According to a new report from the Center for the Study of Hate and Extremism at California State University, San Bernardino, a compilation of official U.S. hate crime data across twenty states has found that from 2014 to 2015, anti-Muslim hate crimes surged 78 percent to levels unseen since 2001.
When reached for comment, the author of the report, Professor Brian Levin, also noted “a dramatic increase [in hate crimes] of 87.5% in the days following Mr. Trump’s Muslim ban proposal . . . [while] hate crimes dropped significantly after President Bush spoke of tolerance at a DC Mosque six days after 9/11.”
As Professor Levin states in the report: “[U]nderlying prejudicial stereotypes that broadly paint Muslims in a negative light are pervasive, making them among the most disliked, distrusted and feared groups in America. These negative stereotypes can further fuel the retaliatory spikes [in hate crimes] seen following a catalytic event.”
But actions need not rise to the level of hate crimes to affect the targets of hate, and catalytic events are relative. For many Muslims—as for many Blacks, Latinxs, immigrants, women, members of the LGBT community, people with disabilities, and individuals belonging to other historically marginalized groups—the constant xenophobia that has dominated this election cycle has become deeply traumatic. Sometimes our wounds are visible.

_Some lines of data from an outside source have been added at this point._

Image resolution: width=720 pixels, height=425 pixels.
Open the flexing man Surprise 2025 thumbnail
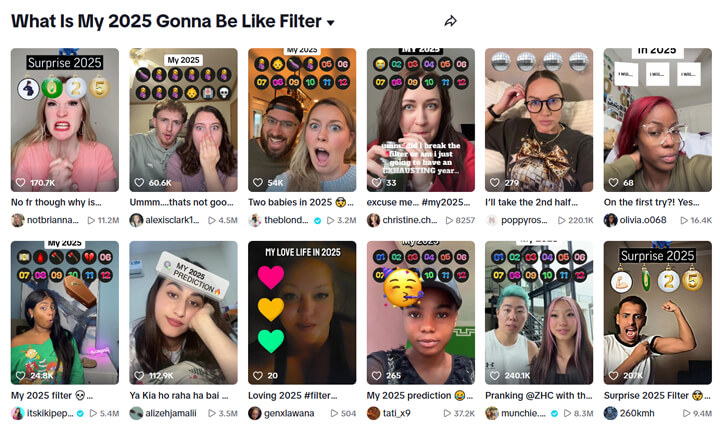point(658,313)
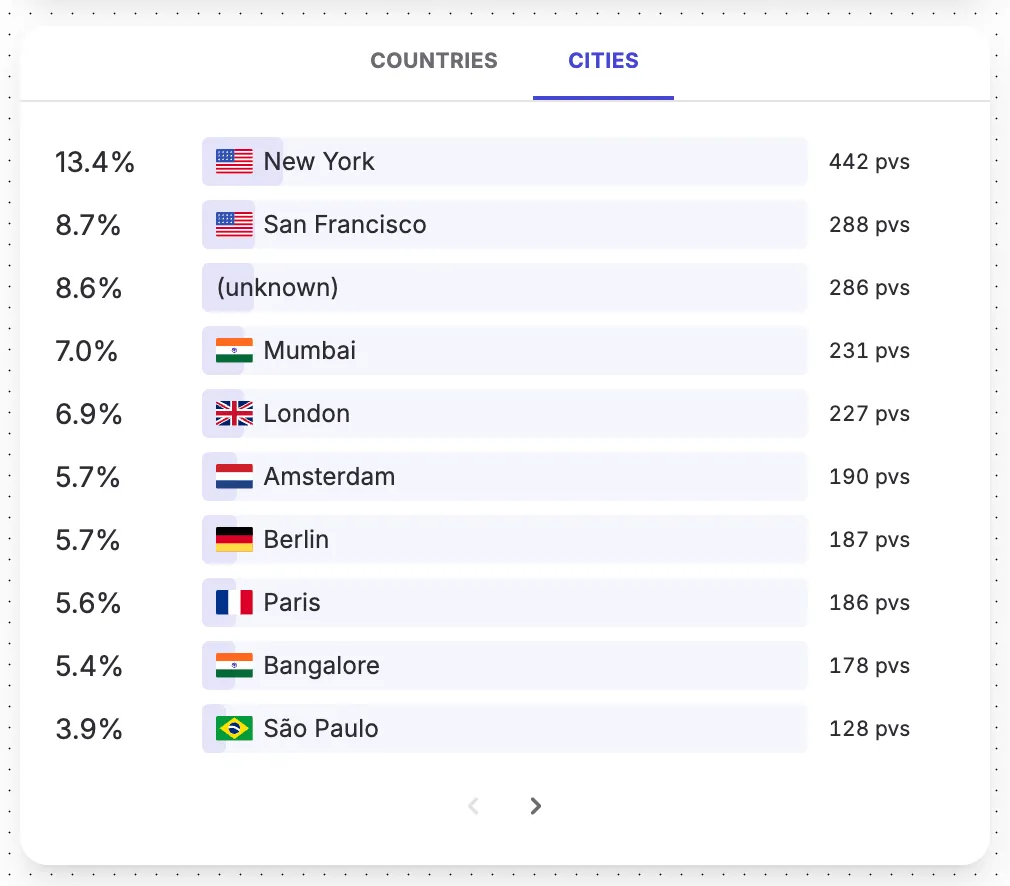Image resolution: width=1010 pixels, height=886 pixels.
Task: Click the 13.4% percentage value
Action: pyautogui.click(x=95, y=162)
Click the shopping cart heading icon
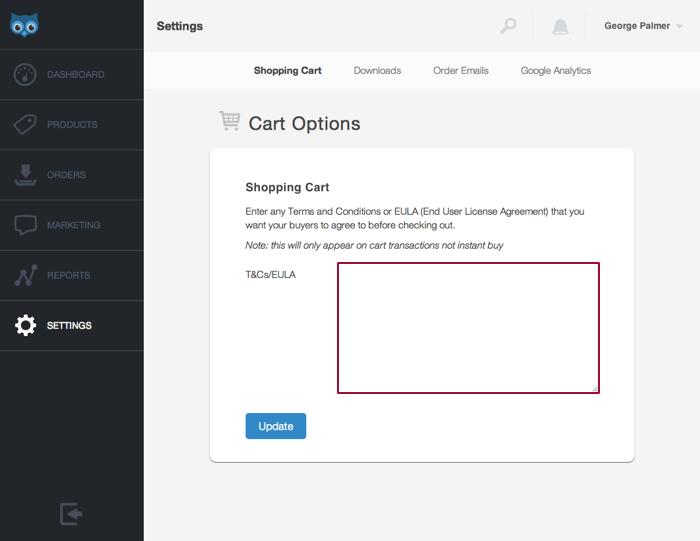The height and width of the screenshot is (541, 700). tap(230, 122)
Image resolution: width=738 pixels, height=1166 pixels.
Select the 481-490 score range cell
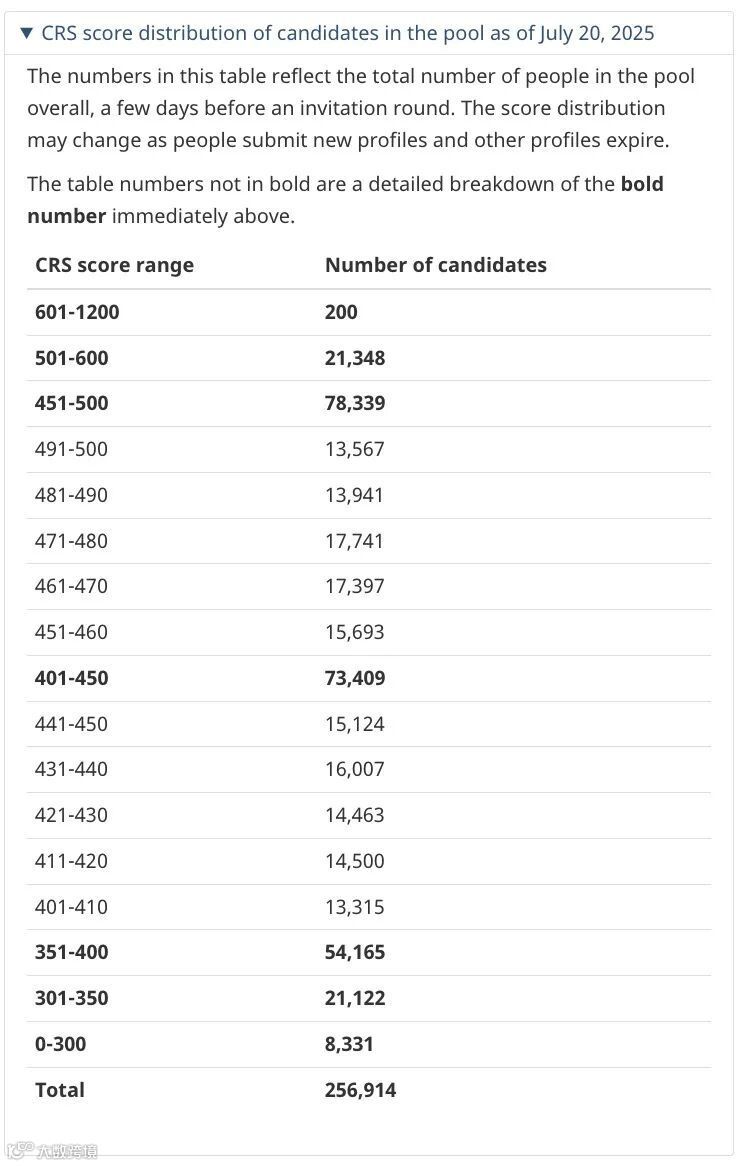pos(71,495)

But more often than not, they fester beneath our frequently non-white skin, just as neglected, dismissed and belittled as the bodies and minds that so often inhabit that same skin.
I highly doubt that my hugs or my 10-minute impromptu Islam 101 seminar made any difference in my fellow handbag enthusiasts’ lives last weekend, but I do not regret what I did. I will continue to engage strangers—in my writing, speaking and yes, on my shopping adventures—to try and change hearts and minds. Of course, some days, I will ache inside because of it. But it is this very ache that keeps me and so many other Americans going, leading us to acknowledge and investigate the systemic sources of our wounds, to continue applying steady pressure, and to seek help when we need it.